Compute seller counts and vehicle share
Company: Meta
Role: Data Scientist
Category: Data Manipulation (SQL/Python)
Difficulty: medium
Interview Round: Technical Screen
You are given two tables:
1. `listing_interactions`
- `buyer_id` BIGINT
- `seller_id` BIGINT
- `event_date` DATE
- `product_id` BIGINT
- `listing_interactions` INT — number of buyer-seller interactions for that product on that date
2. `dim_all_products`
- `product_id` BIGINT
- `category` STRING
- `snapshot_date` DATE
- `create_date` DATE
- `country` STRING
Assumptions:
- Join the tables on `product_id`.
- All dates are stored in UTC.
- Unless otherwise specified, use all available data.
- For Question 1, define a product as having **multiple interactions** if the total `listing_interactions` summed across all rows for the same `(seller_id, product_id)` is greater than 1.
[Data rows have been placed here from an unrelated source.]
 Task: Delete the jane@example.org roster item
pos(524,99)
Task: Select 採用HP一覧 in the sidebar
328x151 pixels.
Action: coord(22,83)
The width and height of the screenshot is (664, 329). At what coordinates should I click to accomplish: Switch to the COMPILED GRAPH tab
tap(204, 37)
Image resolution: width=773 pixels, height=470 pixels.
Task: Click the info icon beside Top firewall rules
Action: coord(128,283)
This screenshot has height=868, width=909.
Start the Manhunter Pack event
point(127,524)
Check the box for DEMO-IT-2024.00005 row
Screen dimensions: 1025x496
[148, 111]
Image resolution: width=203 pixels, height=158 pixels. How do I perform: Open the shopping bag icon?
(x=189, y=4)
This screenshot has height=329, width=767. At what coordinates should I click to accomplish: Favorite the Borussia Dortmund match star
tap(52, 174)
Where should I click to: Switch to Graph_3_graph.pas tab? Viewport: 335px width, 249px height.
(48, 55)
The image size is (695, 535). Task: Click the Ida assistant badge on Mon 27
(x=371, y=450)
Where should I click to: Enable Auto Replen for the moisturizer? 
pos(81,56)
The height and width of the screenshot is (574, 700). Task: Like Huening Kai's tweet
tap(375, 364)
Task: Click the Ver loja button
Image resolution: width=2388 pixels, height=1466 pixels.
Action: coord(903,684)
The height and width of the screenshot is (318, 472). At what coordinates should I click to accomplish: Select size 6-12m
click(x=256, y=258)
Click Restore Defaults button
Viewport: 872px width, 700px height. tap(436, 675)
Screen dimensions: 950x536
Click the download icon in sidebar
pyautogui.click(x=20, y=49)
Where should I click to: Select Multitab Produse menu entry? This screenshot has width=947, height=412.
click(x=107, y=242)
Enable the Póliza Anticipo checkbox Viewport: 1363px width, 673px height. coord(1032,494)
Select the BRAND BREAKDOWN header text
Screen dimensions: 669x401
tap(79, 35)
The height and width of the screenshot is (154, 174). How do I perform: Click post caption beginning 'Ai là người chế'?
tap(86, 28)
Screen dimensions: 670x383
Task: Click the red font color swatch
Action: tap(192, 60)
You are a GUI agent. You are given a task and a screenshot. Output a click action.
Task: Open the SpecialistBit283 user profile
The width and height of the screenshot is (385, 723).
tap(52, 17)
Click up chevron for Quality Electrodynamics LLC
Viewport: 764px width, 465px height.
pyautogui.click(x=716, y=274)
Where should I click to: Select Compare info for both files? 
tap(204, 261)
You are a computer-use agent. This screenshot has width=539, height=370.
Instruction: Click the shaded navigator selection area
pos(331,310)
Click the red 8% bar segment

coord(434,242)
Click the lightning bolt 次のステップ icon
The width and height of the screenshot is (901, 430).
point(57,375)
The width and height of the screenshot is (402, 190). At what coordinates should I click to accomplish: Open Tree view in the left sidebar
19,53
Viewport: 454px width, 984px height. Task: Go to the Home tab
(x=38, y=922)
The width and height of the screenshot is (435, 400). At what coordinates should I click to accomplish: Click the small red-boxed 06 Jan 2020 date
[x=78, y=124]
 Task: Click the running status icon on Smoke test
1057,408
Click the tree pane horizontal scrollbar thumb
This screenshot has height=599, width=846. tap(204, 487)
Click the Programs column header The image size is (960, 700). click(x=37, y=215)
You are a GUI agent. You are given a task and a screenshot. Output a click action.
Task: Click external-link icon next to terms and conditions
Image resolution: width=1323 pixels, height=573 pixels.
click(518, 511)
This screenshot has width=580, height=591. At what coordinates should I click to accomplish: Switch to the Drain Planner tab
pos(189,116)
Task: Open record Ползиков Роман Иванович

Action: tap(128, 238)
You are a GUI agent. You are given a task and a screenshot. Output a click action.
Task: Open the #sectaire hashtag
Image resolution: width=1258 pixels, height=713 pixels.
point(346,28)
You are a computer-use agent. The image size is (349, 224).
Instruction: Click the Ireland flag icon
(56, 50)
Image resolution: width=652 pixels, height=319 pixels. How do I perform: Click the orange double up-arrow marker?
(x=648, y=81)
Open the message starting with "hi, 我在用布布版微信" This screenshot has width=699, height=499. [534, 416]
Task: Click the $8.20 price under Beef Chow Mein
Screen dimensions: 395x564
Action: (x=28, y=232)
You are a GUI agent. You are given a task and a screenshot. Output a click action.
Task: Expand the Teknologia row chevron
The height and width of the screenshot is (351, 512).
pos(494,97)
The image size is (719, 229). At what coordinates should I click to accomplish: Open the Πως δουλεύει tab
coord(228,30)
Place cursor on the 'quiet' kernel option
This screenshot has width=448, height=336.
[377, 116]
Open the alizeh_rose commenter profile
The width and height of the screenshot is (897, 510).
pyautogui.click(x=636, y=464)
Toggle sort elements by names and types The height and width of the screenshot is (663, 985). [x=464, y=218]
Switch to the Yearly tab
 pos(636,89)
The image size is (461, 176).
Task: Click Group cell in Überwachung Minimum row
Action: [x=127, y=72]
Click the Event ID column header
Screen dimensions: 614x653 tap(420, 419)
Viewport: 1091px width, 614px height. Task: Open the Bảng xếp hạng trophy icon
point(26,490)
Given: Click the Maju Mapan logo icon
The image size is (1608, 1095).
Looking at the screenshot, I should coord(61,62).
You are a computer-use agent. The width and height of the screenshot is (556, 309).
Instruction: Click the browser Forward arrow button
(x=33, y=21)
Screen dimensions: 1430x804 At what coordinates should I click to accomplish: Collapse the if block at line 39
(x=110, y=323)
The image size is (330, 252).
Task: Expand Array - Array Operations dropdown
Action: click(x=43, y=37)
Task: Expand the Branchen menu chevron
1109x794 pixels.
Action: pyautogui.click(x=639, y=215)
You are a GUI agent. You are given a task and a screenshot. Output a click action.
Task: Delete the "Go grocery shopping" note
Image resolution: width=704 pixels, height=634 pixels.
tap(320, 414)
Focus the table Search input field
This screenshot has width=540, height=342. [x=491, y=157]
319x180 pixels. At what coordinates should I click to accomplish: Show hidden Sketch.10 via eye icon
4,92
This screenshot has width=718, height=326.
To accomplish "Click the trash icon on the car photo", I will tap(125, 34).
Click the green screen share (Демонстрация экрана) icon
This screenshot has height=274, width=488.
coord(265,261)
- For Question 2, define **newly created listings in the US** as products with `country = 'US'` and `create_date` in the last 7 calendar days, inclusive of `CURRENT_DATE`.
- For Question 2, the numerator and denominator should both use `SUM(listing_interactions)`.
Write SQL for the following two tasks:
1. How many sellers have **more than 3 distinct products** that each have multiple interactions?
- Return one row with column: `seller_count`
2. Among newly created US listings from the last 7 days, what percentage of total listing interactions comes from the `vehicle` category?
- Return one row with column: `vehicle_interaction_pct`
- Express the result as a percentage from 0 to 100.
Quick Answer: This question evaluates data manipulation and analytical SQL competencies such as joining tables, aggregating and deduplicating interaction counts, applying date-window filters, and computing category-level percentage metrics.